Terwijl ik dit schrijf is de straat waar ik woon één grote ijsbaan, zijn mijn tenen ijsklompjes (ondanks twee paar sokken) en droom ik van lente en warmte.
Ik ben nooit een fan van de winter geweest. Toen ik een jaar of twintig was haalden mijn vriendinnen me over om mee te gaan op wintersport. Waarom ik daar ja tegen gezegd heb is me nog steeds een raadsel. Ik hou niet van winter en niet van sport. Blijft er weinig over.
We logeerden in een kasteeltje in Noord-Italië. Prachtige locatie, alleen was er te weinig eten. Iedere ochtend stormden alle gasten zo vroeg mogelijk naar de eetzaal om nog een laatste broodje te kunnen bemachtigen. ’s Avonds liepen we naar het dichtstbijzijnde restaurant om onze maag na het karige diner bij te vullen met pizza. Daarna moesten we op de terugweg wel een half uur klimmen, helemaal omhoog naar ons fort. Op de derde dag verstuikte ik mijn enkel en kon ik de rest van de dagen met een boek aan de glühwein. Als het mooi weer was kon ik lekker in het zonnetje zitten en anders (de meeste dagen was het ijzig koud) had ik een prima plekje in het restaurant. Iedereen vond het sneu voor mij, maar ik genoot. Beste wintersport ever. Maar toch: geef mij maar zomervakanties.
Kou is niks voor mij. Het eerste deel van de winter valt nog wel mee. Dan zijn er feestdagen, kaarsjes, kacheltjes en lichtjes. Maar in januari heb ik er wel genoeg van en dan duurt het nog een hele tijd voor het beter weer wordt. Zelfs carnaval maakt het niet veel vrolijker. (Hoe leuk zou het zijn om carnaval in de zomer te vieren!)

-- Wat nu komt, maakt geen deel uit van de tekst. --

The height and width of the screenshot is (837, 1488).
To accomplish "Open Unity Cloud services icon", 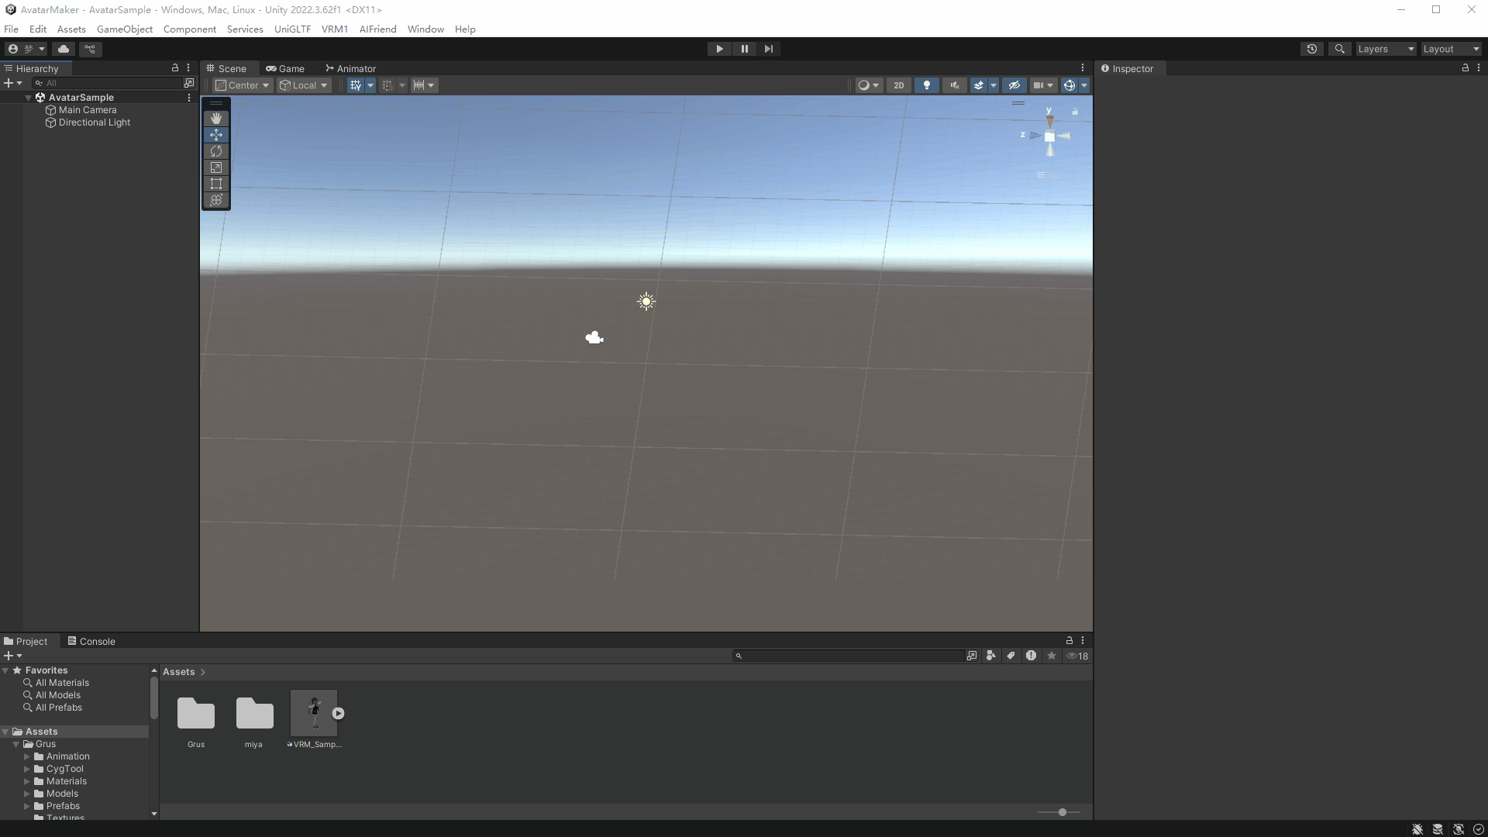I will pos(64,49).
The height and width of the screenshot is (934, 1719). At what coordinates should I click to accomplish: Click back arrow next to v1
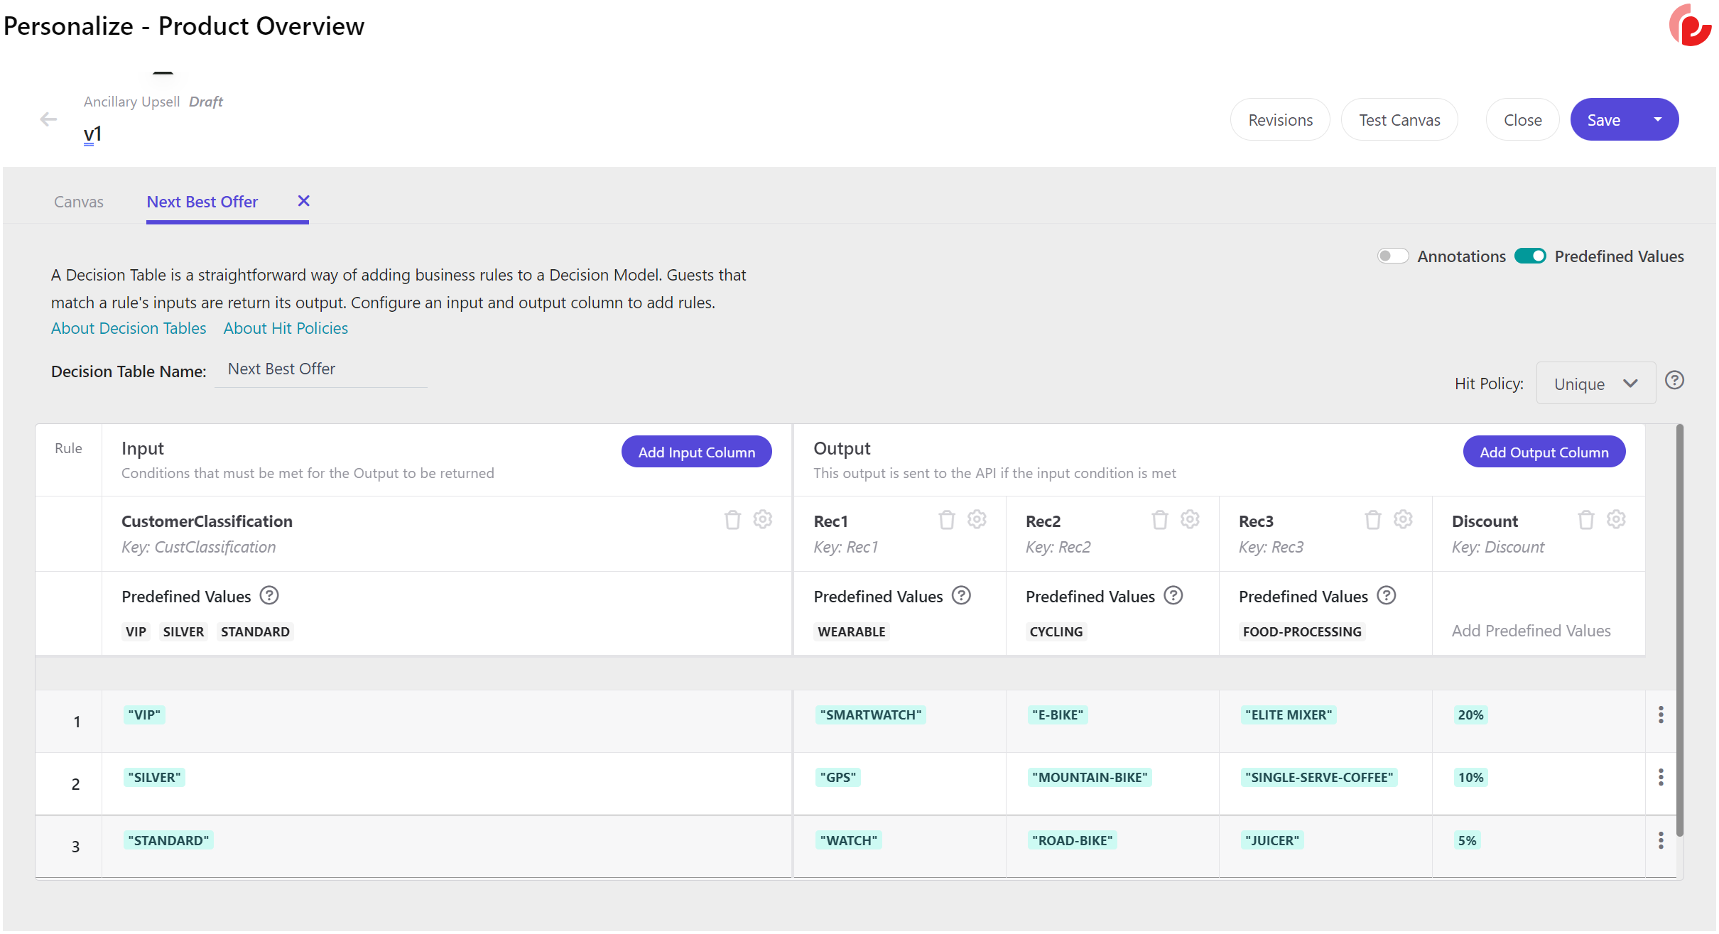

Onze teckel Guusje vindt het ook maar niks. Ik ben een kwartier bezig met jas, handschoenen, laarzen, sjaal en muts om twee minuten van de voordeur naar de eerste de beste boom te lopen. Daar plast ze, draait om en rent zo snel ze kan terug naar huis. Met geen mogelijkheid wil ze verder wandelen (behalve als we naar het bos gaan, dan heeft ze opeens geen last van de kou). ’s Avonds kruipen we samen onder een dekentje en wachten we op de lente. Ik tel af: nog 46 dagen, dan is het maart en in maart zijn er soms al dagen dat je met een jas aan buiten kunt zitten. Tot die tijd blijven mijn tenen ijsklompjes.